Djordjic will join marquee names such as former Juventus striker David Trezeguet and former Arsenal winger Fredrik Ljungberg in the first season of the fledgling football league.

Serbian-born Djordjic believes that educating the domestic players is key to long-term Super League success.

"They (the foreigners) will teach these players how a midfielder, how a defender, how a striker works," he said.

"Indian players have the talent but they haven't had the structure and organisation to work as a team and win games.

"People love football. You can see how many Indians watch the World Cup, how many watch the Premier League. They have football in their blood, not just cricket. These big players will help to raise the profile," Djordjic added.

Winner of the young player of the year at Manchester United in 2000, Djordjic only made two appearances for the Premier League club but still went on to enjoy a successful career, winning league titles with Red Star Belgrade in Serbia, Videoton in Hungary, and AIK in Sweden.

MAKE IT IN BOLLYWOOD

He spoke to Reuters at an Indian restaurant in Stockholm, a stone's throw from the former Rasunda stadium where he dominated the midfield for AIK in their double-winning 2009 season.

Well-known for his forthright opinions, the fiery midfielder made an acrimonious departure from the club shortly afterwards, but returned to AIK earlier this year as a youth team coach and as a player with feeder club Vasalund.

But when he was offered the chance to go to India, Djordjic jumped at the chance to take part in what he sees as a hugely exciting project.

"I'm hoping to bring something else there - there's one billion people, they love the sport, and I'm hoping we can move football forward in the right direction," he said, noting the positive influence that foreigners have had in the U.S. and China in inspiring young players.

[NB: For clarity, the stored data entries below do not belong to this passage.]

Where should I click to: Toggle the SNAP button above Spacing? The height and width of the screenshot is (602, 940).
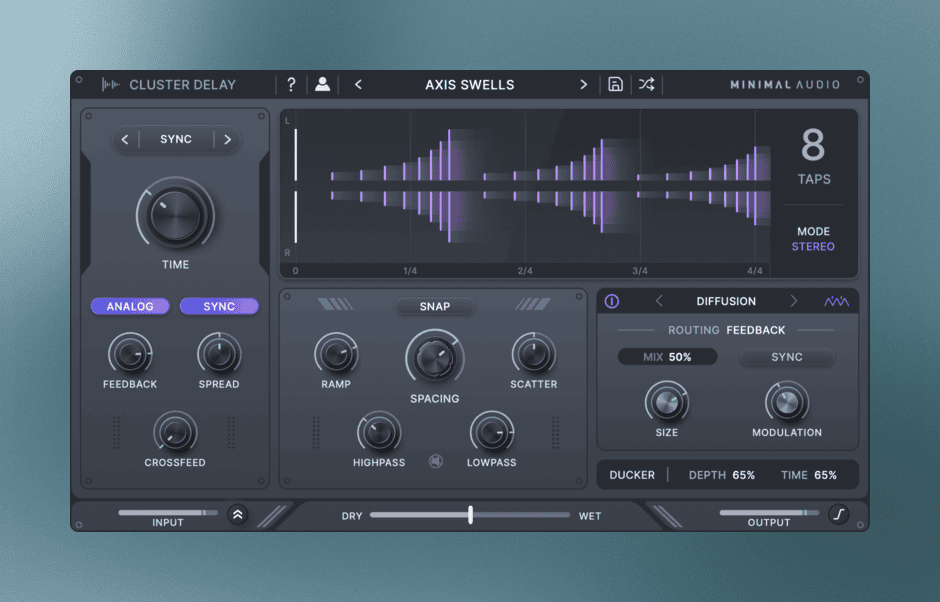(435, 306)
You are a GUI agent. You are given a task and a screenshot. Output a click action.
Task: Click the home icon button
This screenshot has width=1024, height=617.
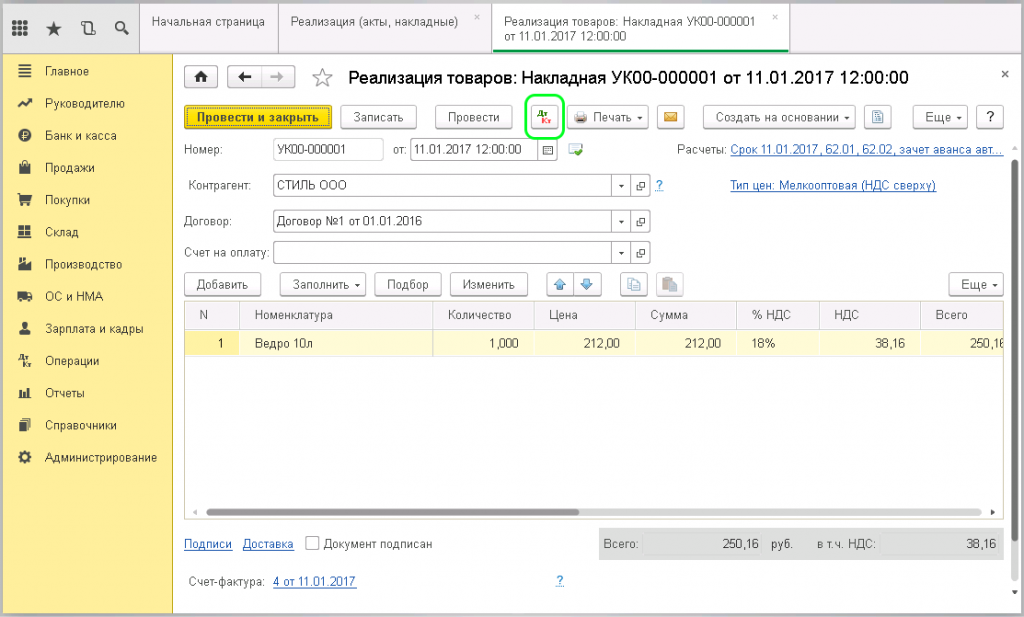tap(201, 77)
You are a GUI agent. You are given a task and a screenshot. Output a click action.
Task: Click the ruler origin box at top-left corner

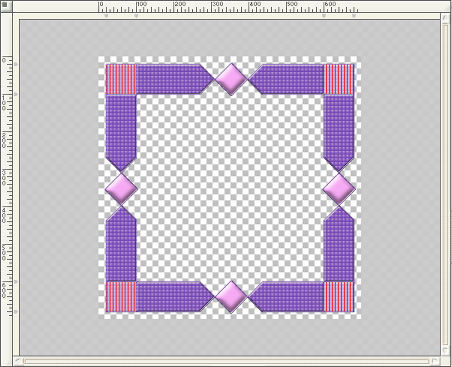coord(6,6)
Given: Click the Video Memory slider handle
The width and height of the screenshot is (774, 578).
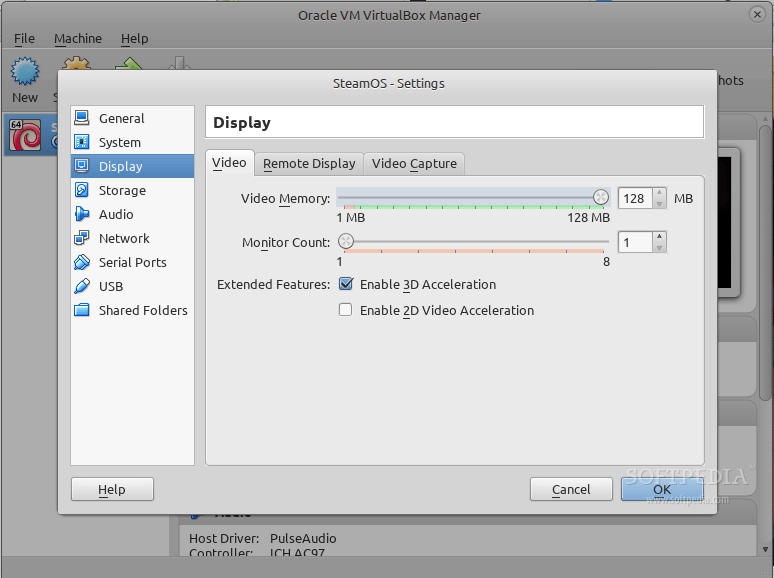Looking at the screenshot, I should pos(600,197).
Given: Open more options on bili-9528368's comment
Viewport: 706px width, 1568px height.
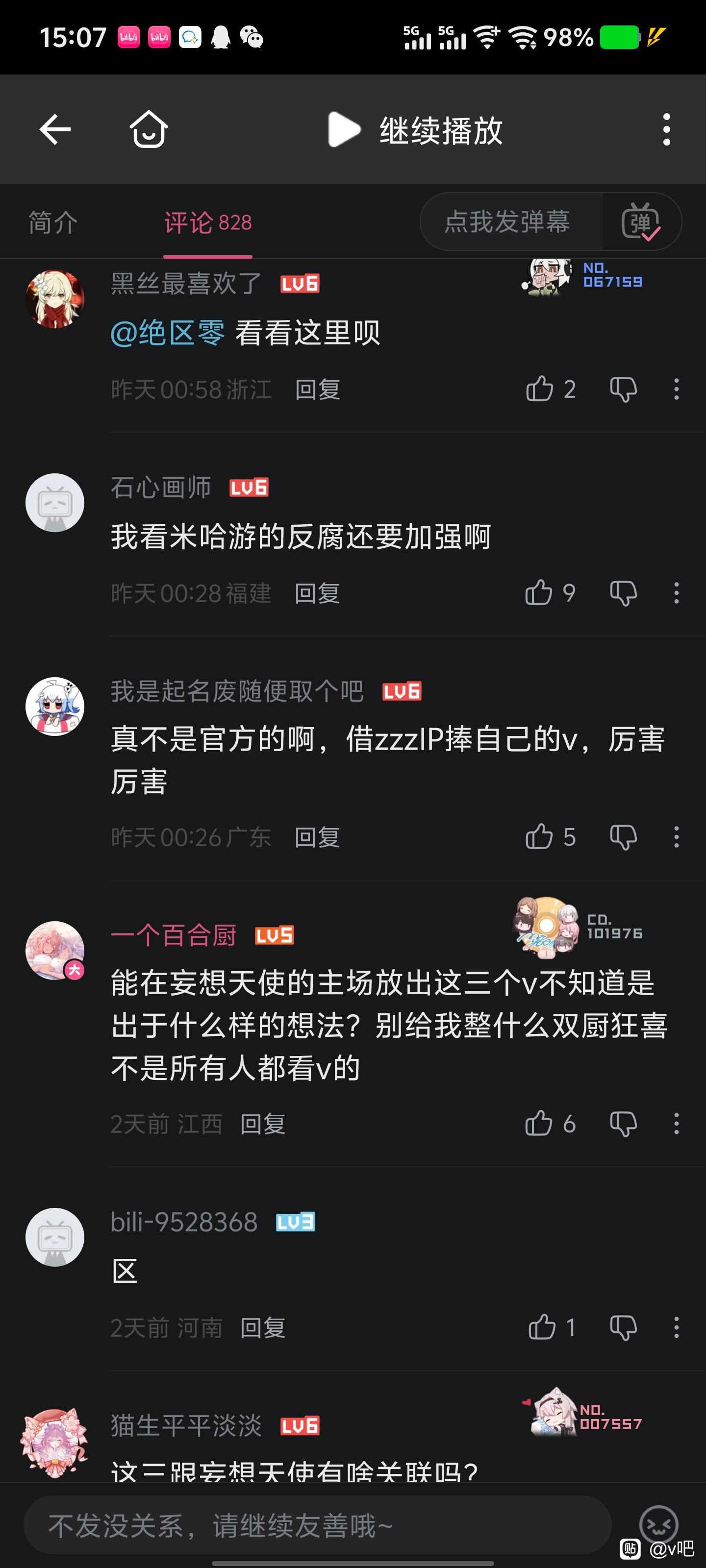Looking at the screenshot, I should [x=676, y=1327].
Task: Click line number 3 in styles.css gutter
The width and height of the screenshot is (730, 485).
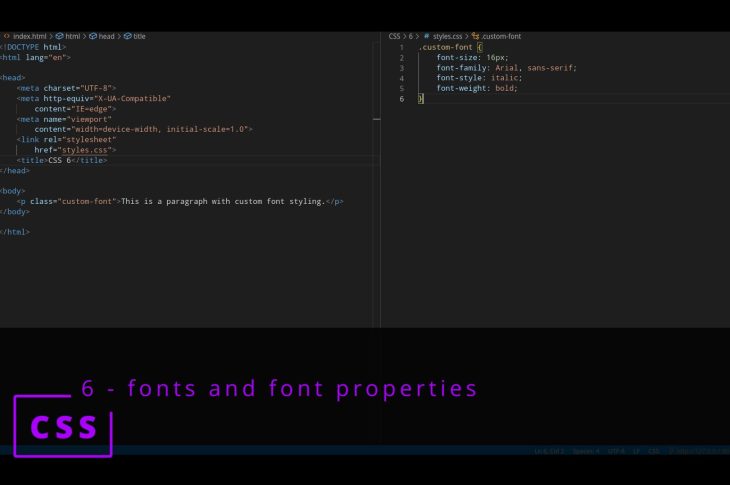Action: (x=402, y=68)

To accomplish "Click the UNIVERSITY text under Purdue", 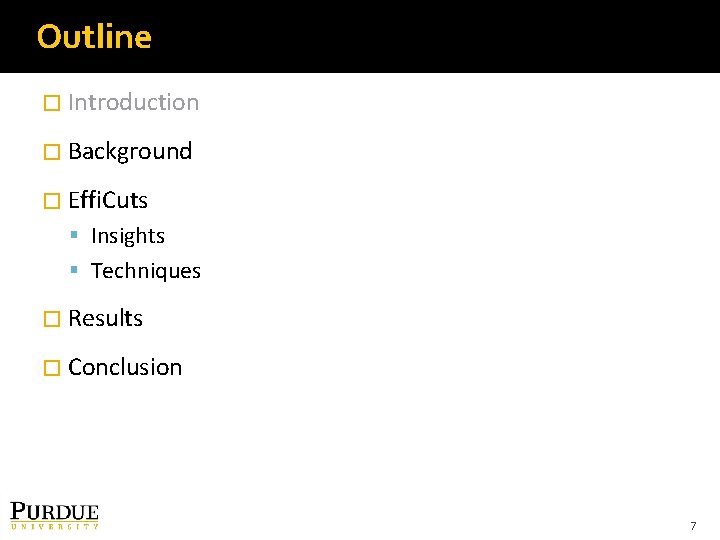I will click(x=55, y=526).
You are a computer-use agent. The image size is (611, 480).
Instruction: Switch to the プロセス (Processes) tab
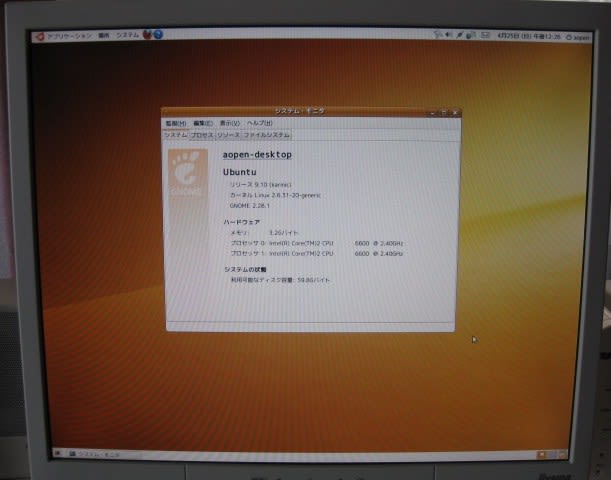pos(202,134)
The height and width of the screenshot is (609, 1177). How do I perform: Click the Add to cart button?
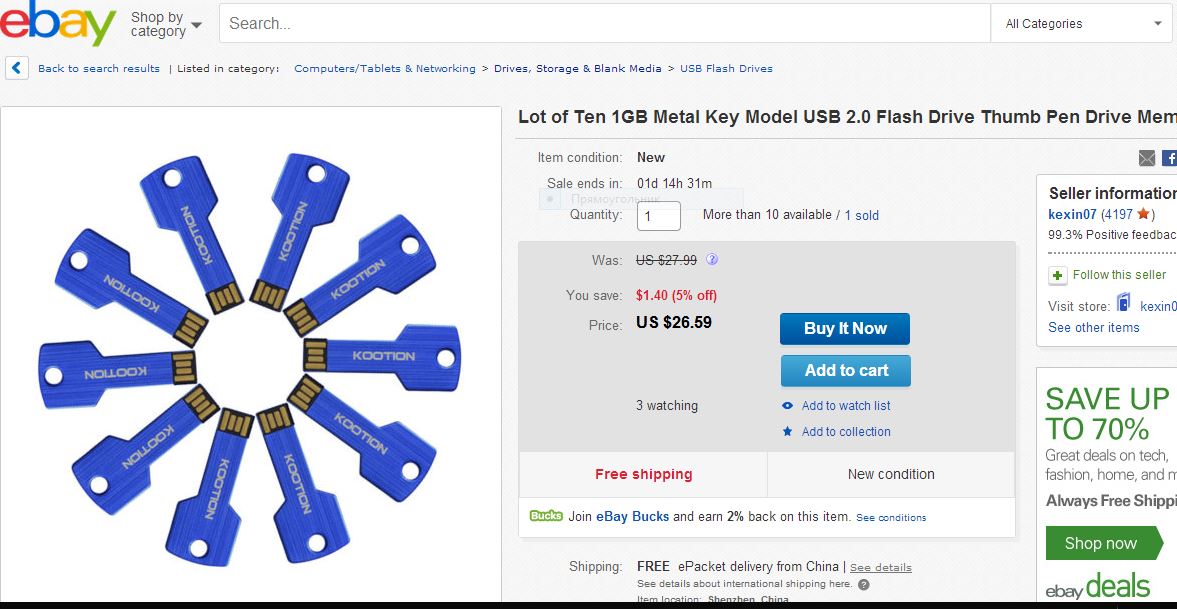click(x=846, y=370)
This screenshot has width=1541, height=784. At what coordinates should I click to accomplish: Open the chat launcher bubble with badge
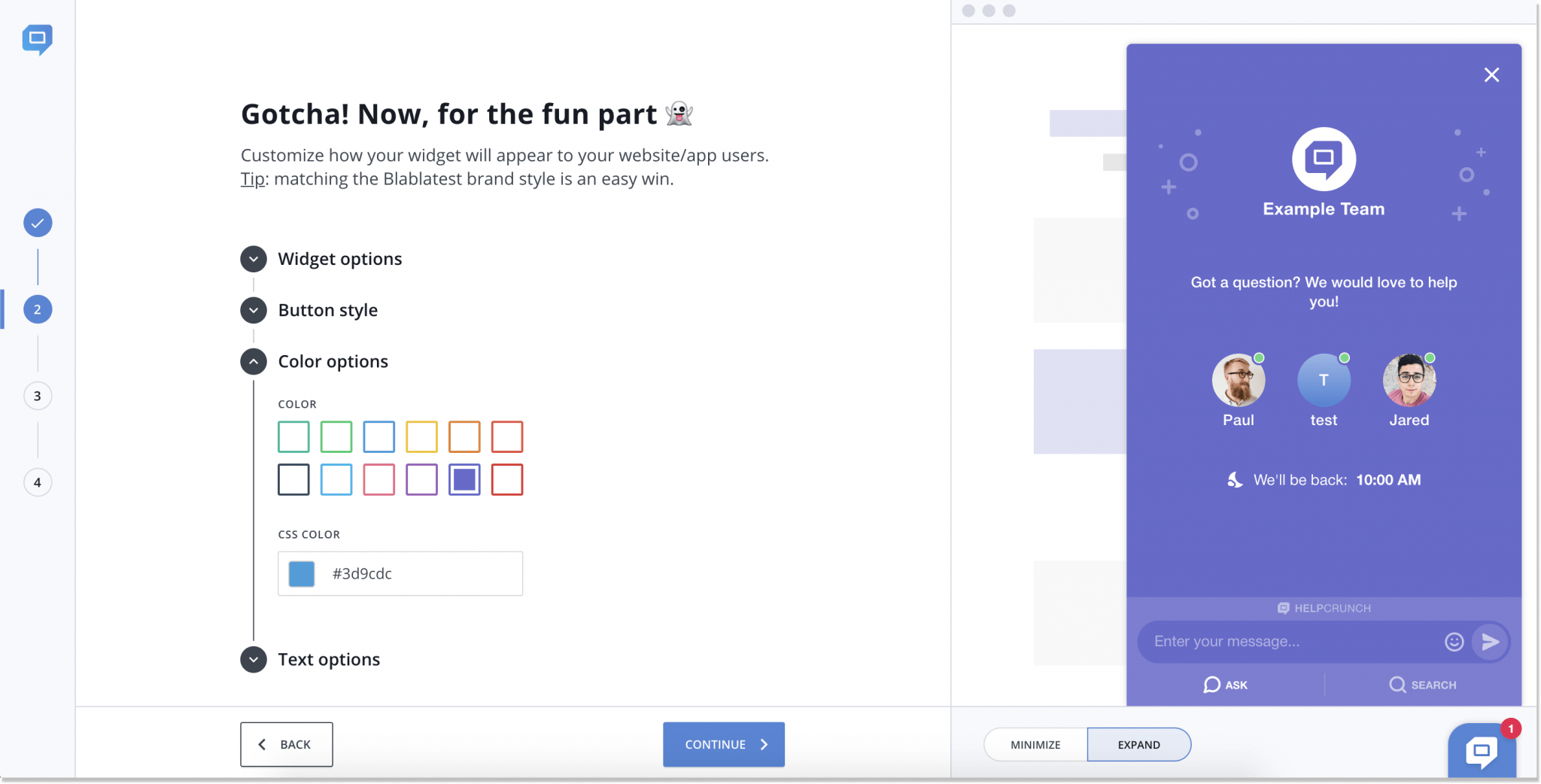[1482, 752]
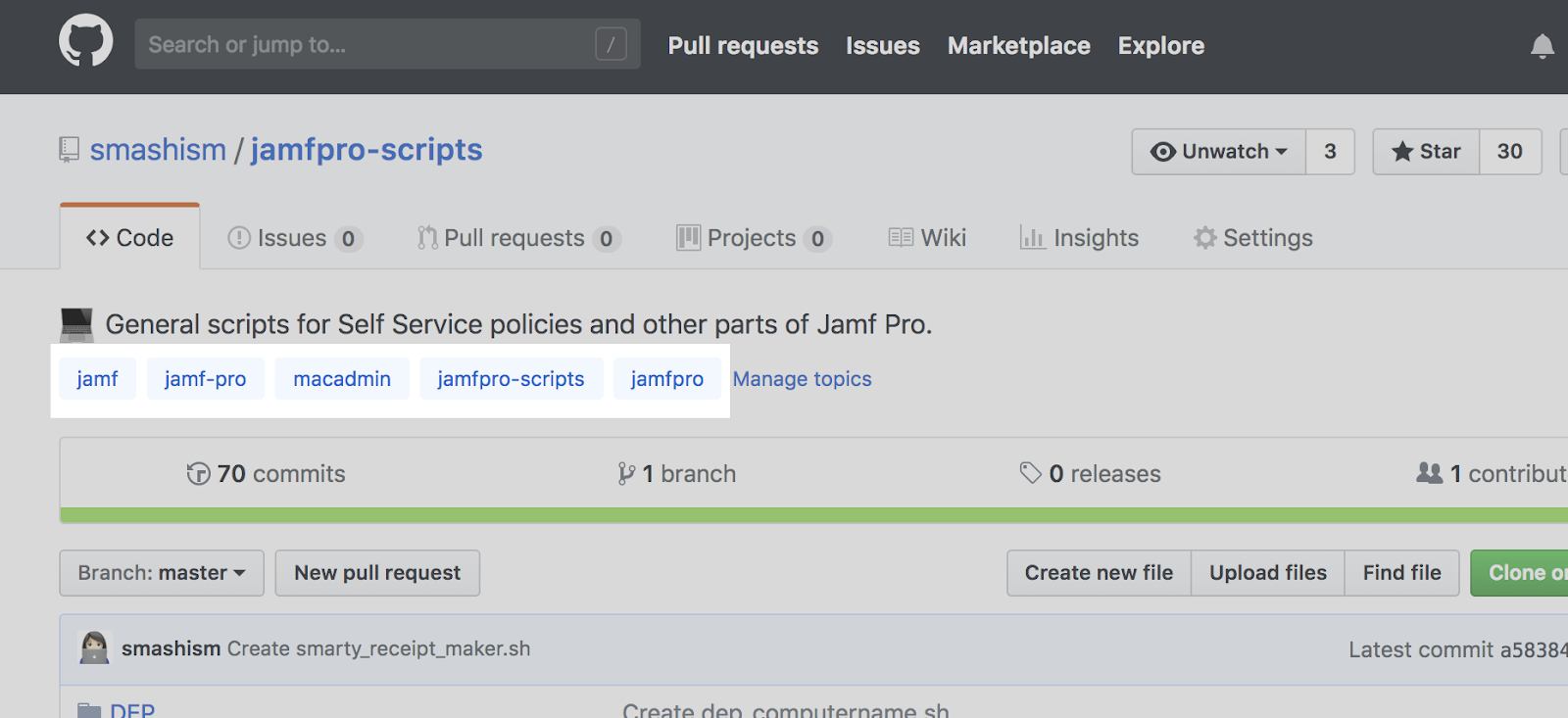This screenshot has height=718, width=1568.
Task: Click the New pull request button
Action: [x=377, y=573]
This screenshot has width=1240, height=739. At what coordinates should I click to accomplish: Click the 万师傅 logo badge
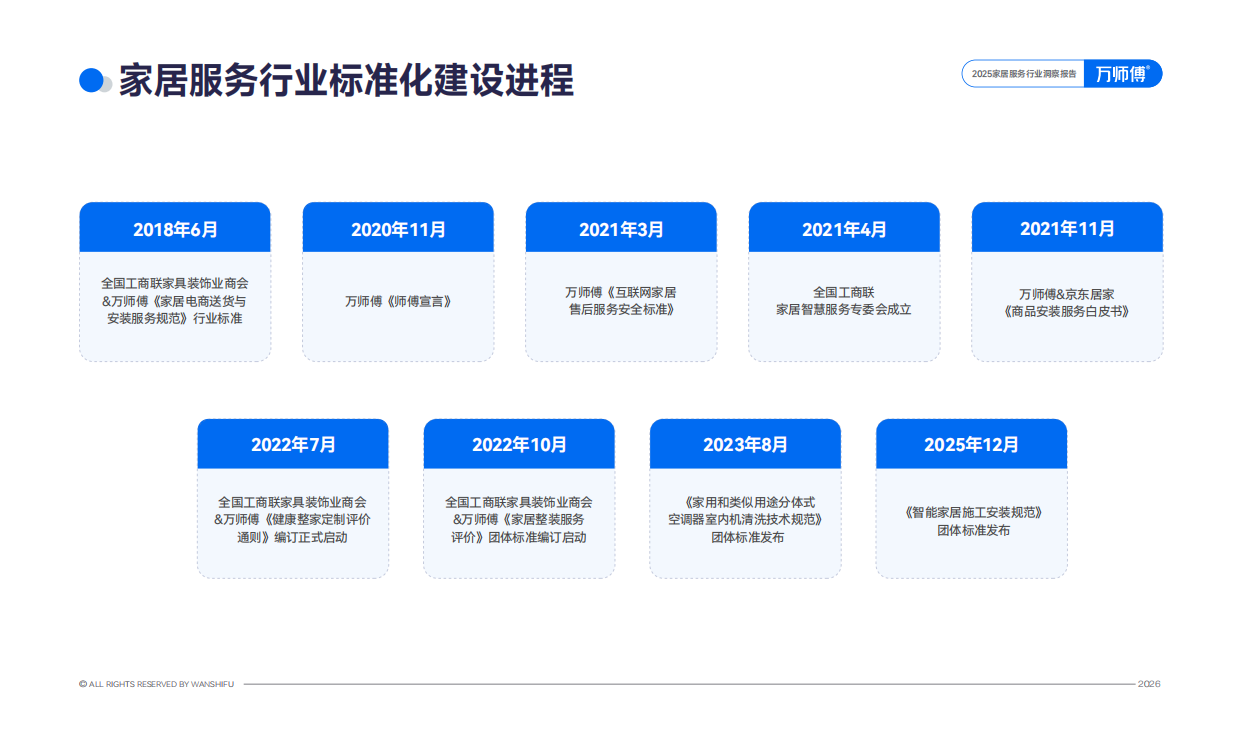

"I think India has to concentrate on the youth first of all if they are going to have a team that is going to qualify at some time in the near future for a World Cup. They are so low in rankings that something needs to happen."

Though the deals offered to Djordjic and his foreign compatriots are lucrative, he rejects the suggestion that players who are past their best are going to India simply to cash in.

"When a young player sees David Trezeguet in front of the goal - you don't lose that instinct, you don't lose that touch. Even Alan Shearer now would probably score more goals than some of the Premier League strikers, you know?" he said laughing.

"You can teach them the right movement, how you receive the ball, where you should be, and that's what India needs. To be fair, they've never really had a big, big player, well-known around the world that's made an echo."

Djordjic admitted that he never expected to be leaving Sweden for another foreign adventure at this stage in his career but he will be keeping an open mind about extending his stay abroad.

"You never know with me," he said. "There's a few more continents I haven't been to. It's going to be a great experience, and you never know - I might even make it in Bollywood."